Wednesday, July 21, 2010

How to modernize a 10-year-old color scheme.

On Monday, I got an idea for some wall art. Mostly in an attempt to do *something* with our family room. The room we spend ALL our time in.

Back in 2003, we bought some couches that are an olive green color with red piping. This was back in the day when I thought that I was most defined by deep, dark colors, red tones, ginghams, large florals. You get the picture. I must have seen the look in some 75-year-old woman's home and thought it looked hip and current.

Though, in my defense. I know LOTS of you have previously decorated in deep greens and reds and khakis. Some of you might even own a plaid couch in those hues.

Now. There's no need for name calling.

But, I am finding it hard to update that color palette without a budget that requires selling myself into prostitution (or some other suitable job that pays in currency other than poop and boogers).

And this is, once again, where the holy spirit spoke to me in Hobby Lobby. With the 30%-off all artist canvases sale. Bright light. Cloud of smoke. Fabric. Black? Acrylic paint. Freezer paper.

Enter chorus of angels. Behold! The freezer-paper-stencil-canvas.

Now, I am no freezer-paper expert. But I bought a whole roll/box of it at our local grocery store last year, and it will last me for the rest of my life. Basically, it is waxy on one side, and like paper on the other. This allows you to draw and cut a shape or letter as a stencil on the paper side, and then iron the waxy side onto whatever item you want to decorate. Google freezer-paper stenciling...you'll get a million tutorials that explain it in coherent sentences.

I wanted to stencil some twill fabric with LARGE letters and symbols. So I jumped into Microsoft Word, typed the single letter I wanted and enlarged it to size 600. Then I hit print, and cut the letter out, to serve as my stencil template. I used a scissors, but if your font or object is small or precise, you may think about an X-acto knife.





Once my letter was cut out, I placed it on the paper side of the freezer paper and traced it. Then I cut it out, and VOILA! My stencil was ready to be ironed on to my fabric.



Once it was attached by iron, to the fabric, I painted it with black, acrylic paint. Since these are pieces that are going to hang on my wall and never be washed, I went with acrylic, but if this were a wearable item, I'd probably be safe and use fabric paint.

▶ _DATA LINES_:
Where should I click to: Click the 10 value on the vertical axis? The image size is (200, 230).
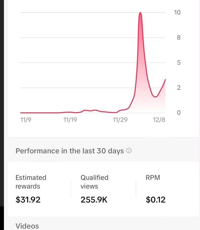(177, 12)
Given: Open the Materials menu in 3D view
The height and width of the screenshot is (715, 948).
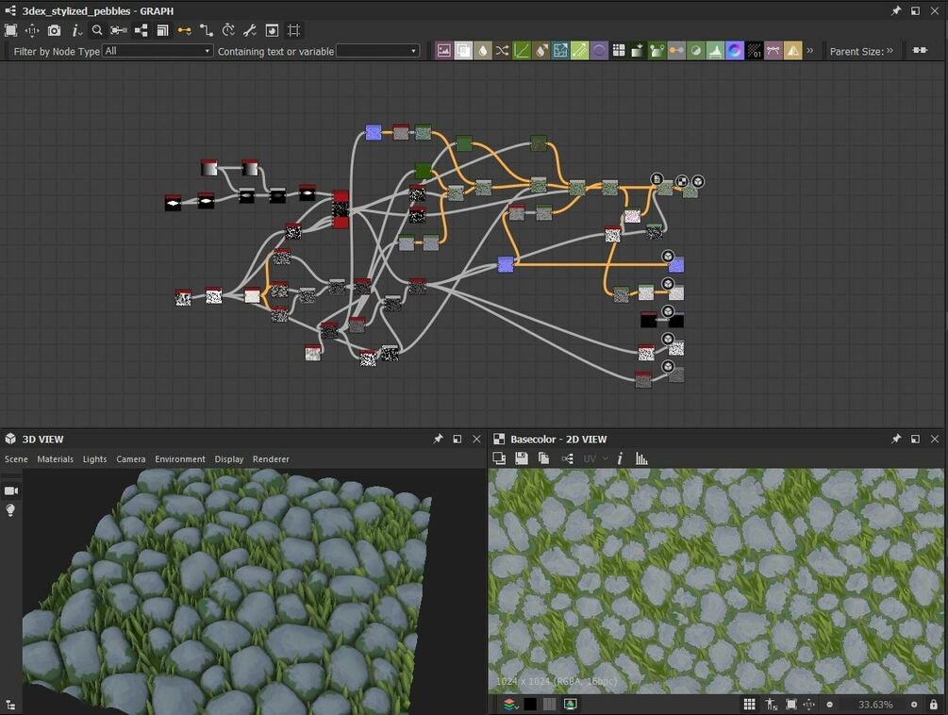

▶ _SHORT EXERCISE_: Echo the freezer-paper wall art post word for word, starting with "Once my letter" and going on through "to my fabric.".

▶ _SOLUTION FOR THIS EXERCISE_:
Once my letter was cut out, I placed it on the paper side of the freezer paper and traced it. Then I cut it out, and VOILA! My stencil was ready to be ironed on to my fabric.